PORTSMOUTH, Va. (WAVY) – The road to the judicial system was a long one for 44-year-old Donell Blount of Portsmouth. Before he earned the title of paralegal, his title was #1108428 at the Lawrenceville Correctional Center.

“For years I blamed everyone,” Blount said. “I blamed the judicial system, I blamed my trial attorney, I blamed the district attorney and I blamed my parents for my terrible upbringing,” Blount said.

In 1982, 10 On Your Side documented part of his upbringing. His mother, Joyce Blount, was among the hundreds of residents who were displaced in the P.L. Artis blighted housing scandal.

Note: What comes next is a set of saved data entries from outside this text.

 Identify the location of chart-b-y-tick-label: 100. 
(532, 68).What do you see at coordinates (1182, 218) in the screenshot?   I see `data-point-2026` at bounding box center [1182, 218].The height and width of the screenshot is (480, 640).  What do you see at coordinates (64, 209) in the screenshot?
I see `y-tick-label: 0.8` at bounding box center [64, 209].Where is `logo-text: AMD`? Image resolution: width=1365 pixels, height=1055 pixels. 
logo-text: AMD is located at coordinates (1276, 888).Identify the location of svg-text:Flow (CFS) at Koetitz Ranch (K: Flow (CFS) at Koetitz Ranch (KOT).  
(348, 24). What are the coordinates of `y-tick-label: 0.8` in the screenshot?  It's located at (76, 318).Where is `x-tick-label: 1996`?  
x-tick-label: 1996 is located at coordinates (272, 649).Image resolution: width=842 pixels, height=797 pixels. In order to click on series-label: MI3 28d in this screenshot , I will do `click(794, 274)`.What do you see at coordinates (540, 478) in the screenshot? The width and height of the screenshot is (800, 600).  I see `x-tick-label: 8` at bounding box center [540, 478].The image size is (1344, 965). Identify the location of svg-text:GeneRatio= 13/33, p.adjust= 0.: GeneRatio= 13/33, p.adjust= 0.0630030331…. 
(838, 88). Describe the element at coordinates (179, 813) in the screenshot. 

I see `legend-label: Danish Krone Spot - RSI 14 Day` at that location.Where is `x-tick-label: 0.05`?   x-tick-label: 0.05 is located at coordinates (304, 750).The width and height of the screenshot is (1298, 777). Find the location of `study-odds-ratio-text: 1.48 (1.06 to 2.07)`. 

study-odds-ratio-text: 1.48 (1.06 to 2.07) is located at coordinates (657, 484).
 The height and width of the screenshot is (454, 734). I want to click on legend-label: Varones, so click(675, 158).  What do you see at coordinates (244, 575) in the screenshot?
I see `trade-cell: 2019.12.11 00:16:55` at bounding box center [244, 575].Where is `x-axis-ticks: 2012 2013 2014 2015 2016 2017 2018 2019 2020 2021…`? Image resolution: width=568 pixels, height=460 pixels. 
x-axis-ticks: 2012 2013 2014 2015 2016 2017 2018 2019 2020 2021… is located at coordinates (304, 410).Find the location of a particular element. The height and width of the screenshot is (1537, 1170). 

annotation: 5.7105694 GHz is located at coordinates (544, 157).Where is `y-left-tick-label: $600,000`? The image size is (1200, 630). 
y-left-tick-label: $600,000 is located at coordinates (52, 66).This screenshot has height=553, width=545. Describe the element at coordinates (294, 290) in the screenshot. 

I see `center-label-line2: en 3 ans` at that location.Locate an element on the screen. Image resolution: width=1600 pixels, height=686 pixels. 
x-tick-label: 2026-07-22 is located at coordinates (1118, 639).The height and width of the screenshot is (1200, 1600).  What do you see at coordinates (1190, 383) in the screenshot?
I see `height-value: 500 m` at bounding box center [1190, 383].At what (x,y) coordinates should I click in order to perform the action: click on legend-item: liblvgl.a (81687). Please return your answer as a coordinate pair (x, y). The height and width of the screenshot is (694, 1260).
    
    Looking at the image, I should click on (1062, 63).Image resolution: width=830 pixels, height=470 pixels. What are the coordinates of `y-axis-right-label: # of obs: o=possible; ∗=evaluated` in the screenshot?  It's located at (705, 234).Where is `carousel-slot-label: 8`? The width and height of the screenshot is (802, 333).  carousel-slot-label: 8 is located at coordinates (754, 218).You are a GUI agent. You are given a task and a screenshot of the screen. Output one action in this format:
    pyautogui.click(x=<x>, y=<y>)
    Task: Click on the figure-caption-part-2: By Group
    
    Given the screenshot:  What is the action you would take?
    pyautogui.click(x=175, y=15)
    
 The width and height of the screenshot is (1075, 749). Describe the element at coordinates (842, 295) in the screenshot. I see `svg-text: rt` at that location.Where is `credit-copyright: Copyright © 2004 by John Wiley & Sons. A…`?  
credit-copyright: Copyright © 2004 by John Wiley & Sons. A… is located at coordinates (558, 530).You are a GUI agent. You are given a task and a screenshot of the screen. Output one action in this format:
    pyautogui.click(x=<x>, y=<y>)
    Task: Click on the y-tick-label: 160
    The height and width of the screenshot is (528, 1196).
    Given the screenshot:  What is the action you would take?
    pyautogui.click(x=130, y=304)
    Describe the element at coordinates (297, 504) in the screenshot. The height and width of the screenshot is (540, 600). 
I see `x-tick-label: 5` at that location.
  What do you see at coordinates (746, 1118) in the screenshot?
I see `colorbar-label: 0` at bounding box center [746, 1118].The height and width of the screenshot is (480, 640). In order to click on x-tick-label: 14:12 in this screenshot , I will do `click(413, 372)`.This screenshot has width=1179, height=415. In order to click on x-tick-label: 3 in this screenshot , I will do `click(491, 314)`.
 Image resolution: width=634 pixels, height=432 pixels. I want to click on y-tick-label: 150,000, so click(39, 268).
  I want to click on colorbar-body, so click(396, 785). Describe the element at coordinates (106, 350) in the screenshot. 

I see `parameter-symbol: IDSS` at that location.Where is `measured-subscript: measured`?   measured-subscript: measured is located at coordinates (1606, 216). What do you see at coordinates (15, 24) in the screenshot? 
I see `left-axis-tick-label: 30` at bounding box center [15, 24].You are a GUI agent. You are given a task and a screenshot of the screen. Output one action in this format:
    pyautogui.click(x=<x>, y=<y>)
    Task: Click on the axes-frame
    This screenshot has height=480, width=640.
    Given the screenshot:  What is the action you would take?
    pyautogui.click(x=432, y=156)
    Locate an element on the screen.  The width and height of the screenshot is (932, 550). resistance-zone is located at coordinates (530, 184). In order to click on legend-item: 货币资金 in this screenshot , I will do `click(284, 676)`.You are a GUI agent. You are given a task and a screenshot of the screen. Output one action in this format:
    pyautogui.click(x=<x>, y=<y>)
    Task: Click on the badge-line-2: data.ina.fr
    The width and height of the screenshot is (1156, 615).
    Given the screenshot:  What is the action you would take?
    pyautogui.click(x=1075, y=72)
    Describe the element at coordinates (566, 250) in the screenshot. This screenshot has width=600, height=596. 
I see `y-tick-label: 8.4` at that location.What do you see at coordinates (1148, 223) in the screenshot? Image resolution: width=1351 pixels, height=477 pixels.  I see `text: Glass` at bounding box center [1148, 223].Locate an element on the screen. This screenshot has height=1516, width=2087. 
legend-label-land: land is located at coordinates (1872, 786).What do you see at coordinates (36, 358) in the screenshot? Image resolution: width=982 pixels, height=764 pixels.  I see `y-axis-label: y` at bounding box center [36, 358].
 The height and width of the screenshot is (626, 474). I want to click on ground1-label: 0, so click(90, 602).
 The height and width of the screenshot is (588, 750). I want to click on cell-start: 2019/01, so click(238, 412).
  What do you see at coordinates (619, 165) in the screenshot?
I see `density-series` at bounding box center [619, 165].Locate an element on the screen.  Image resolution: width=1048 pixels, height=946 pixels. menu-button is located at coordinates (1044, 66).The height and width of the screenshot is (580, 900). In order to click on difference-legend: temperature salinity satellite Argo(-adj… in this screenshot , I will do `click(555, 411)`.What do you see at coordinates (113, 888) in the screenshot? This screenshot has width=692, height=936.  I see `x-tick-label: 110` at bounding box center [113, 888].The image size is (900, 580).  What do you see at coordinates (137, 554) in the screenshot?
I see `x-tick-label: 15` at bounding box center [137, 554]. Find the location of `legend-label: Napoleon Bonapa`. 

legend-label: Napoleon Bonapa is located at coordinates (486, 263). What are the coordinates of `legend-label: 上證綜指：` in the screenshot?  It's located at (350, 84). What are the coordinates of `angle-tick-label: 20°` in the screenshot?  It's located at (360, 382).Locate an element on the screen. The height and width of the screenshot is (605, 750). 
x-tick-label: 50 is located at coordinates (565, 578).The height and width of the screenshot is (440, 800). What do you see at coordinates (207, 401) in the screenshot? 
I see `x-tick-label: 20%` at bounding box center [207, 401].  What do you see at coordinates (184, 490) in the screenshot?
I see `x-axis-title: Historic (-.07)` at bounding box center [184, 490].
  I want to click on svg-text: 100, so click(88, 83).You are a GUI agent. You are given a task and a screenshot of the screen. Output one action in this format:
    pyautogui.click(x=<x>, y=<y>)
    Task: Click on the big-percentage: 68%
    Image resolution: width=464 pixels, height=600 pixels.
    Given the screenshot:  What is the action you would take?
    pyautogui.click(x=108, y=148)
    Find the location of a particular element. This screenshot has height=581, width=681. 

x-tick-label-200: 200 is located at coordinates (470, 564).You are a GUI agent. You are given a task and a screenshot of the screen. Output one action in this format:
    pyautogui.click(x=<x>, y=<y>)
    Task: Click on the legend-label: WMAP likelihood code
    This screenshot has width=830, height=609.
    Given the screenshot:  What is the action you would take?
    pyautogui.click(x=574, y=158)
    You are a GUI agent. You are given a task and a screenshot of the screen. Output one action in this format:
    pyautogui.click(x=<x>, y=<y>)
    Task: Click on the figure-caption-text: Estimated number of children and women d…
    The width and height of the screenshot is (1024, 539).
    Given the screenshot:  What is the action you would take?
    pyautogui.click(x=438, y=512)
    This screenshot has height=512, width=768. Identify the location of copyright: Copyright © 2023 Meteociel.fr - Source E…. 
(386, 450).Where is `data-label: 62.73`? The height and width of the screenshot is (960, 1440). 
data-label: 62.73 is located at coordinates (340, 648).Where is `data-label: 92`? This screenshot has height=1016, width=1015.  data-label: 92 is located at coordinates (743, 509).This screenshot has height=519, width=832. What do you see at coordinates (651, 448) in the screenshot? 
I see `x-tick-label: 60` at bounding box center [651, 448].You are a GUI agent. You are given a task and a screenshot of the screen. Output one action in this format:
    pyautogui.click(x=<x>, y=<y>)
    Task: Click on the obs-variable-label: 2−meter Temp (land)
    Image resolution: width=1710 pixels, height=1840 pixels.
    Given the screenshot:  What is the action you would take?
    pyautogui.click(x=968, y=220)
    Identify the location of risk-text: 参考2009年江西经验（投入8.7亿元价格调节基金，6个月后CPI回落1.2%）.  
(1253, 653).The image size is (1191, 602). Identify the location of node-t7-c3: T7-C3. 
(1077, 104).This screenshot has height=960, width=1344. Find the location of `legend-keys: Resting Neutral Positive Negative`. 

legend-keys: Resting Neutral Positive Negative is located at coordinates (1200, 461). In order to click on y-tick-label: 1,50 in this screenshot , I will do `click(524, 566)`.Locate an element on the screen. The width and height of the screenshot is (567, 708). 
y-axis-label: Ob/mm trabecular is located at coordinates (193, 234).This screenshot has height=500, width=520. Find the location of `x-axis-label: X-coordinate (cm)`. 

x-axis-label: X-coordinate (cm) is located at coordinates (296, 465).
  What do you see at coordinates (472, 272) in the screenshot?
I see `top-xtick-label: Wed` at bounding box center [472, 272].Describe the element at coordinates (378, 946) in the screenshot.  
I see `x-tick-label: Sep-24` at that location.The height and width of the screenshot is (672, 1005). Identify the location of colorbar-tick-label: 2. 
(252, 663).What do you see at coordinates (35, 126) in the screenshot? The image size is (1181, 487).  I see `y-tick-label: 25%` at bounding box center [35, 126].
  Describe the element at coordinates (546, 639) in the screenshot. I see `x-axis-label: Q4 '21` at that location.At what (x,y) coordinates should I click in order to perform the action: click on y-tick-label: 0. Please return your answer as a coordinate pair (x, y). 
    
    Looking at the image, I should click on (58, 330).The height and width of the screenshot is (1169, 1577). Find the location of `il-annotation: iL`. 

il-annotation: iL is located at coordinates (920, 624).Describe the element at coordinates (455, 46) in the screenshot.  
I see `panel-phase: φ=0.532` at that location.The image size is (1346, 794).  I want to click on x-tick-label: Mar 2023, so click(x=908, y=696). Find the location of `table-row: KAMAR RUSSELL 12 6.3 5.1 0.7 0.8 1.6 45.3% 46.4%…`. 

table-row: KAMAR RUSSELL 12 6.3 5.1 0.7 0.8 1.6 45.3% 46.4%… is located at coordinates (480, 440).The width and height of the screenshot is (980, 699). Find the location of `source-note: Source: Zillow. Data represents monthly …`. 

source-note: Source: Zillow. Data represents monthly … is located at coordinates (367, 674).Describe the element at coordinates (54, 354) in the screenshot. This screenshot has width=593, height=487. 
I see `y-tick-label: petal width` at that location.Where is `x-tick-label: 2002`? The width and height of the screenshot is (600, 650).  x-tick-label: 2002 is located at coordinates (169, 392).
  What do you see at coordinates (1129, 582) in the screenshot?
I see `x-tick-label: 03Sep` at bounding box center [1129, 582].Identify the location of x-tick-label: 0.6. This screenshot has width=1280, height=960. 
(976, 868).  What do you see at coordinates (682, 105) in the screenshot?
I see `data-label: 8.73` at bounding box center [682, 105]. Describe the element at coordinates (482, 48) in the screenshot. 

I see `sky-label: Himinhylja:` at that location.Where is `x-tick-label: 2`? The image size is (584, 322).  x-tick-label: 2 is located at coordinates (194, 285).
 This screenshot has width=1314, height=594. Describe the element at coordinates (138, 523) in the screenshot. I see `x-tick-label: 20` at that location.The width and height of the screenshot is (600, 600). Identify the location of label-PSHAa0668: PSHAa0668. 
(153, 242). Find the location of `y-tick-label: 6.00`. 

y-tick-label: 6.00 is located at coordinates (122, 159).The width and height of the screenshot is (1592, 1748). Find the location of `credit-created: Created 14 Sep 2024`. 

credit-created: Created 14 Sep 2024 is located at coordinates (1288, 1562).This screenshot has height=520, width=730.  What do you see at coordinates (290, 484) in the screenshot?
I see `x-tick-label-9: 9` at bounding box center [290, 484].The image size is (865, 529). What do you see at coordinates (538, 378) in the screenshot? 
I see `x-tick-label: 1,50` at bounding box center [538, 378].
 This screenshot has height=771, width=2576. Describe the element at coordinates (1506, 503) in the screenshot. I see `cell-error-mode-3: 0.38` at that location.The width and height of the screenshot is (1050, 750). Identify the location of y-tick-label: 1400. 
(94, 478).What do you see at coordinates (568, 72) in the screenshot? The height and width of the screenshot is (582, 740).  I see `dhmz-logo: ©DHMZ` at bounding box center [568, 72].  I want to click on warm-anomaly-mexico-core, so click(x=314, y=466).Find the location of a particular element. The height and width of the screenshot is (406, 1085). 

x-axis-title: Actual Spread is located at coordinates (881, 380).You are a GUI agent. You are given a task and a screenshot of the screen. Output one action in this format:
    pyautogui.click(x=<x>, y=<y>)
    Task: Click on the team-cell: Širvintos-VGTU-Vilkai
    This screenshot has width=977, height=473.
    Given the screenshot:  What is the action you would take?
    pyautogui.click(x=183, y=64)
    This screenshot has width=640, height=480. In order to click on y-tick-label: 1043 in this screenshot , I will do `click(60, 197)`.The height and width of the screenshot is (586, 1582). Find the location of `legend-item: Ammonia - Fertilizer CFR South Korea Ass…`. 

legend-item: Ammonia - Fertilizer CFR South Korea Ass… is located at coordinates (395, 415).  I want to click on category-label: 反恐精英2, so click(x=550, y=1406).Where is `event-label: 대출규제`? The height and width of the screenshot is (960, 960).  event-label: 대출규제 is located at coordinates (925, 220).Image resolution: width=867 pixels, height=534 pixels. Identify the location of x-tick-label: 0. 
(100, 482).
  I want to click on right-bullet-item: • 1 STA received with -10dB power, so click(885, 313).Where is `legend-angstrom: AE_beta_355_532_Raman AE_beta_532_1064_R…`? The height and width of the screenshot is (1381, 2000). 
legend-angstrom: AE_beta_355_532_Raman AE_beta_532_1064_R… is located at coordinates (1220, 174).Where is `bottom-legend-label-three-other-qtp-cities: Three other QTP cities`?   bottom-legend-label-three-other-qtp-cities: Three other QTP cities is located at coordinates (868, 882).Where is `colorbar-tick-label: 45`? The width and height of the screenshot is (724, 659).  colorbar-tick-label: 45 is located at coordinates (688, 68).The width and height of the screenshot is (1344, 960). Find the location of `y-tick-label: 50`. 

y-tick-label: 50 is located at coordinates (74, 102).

Years later, Donell Blount was arrested and later convicted, he says wrongly, on several felony charges. He said he is innocent of the charges filed against him, but admits to running a drug and stolen property operation from a barbershop.

Donell Blount
(Photo courtesy:Donell Blount)

While behind bars for 22 years and two months, Blount learned about the law.

“I read a thousand books,” Donell Blount said, “but where would I have had time to read a thousand books out here [in society]?

Behind bars last year, Blount finished the paralegal studies program with a near-perfect score.

“I knew that if I continued to do that throughout the course, someone would give me a job,” Blount said. “Someone would open the door and say here’s your chance.”

That someone was veteran attorney Michael Massie.

Attorneys Nathan Chapman and Michael Massie
(WAVY photo/Regina Mobley)

“When you have someone who is motivated to do the right thing, and I had an opportunity to help, I decided to give him a try,” Massie said. … “He’s doing very well.”

Blount is studying for a bachelor’s degree in political science and he has plans to read law, pass the bar exam and then become a licensed attorney in the Commonwealth of Virginia.

“I would utilize my law degree as a way to run a nonprofit and get to help youth in their formative years,” Blount said, “and try to break some of these mental cycles.”